Record extracts:

/---

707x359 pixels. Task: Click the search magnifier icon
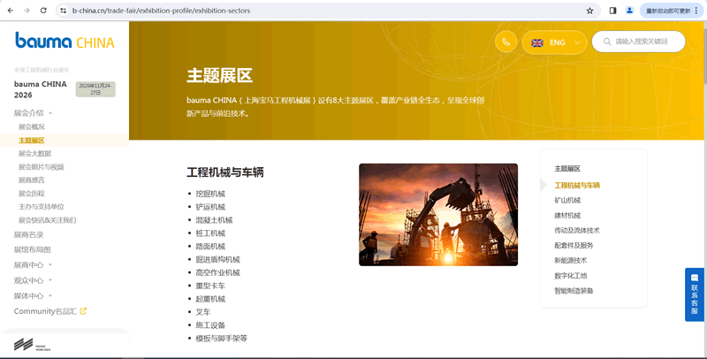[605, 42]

\---
/---

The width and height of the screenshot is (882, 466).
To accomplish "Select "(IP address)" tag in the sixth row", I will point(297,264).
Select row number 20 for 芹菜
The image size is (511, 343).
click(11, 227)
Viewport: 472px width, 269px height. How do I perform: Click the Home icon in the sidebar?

\---

The required answer is the exact run of lines above starting at the line with "The width and" and ending at the line with "Viewport: 472px width, 269px", with both ends present.

Solution to this exercise:
The width and height of the screenshot is (882, 466).
To accomplish "Select "(IP address)" tag in the sixth row", I will point(297,264).
Select row number 20 for 芹菜
The image size is (511, 343).
click(11, 227)
Viewport: 472px width, 269px height. How do I perform: Click the Home icon in the sidebar?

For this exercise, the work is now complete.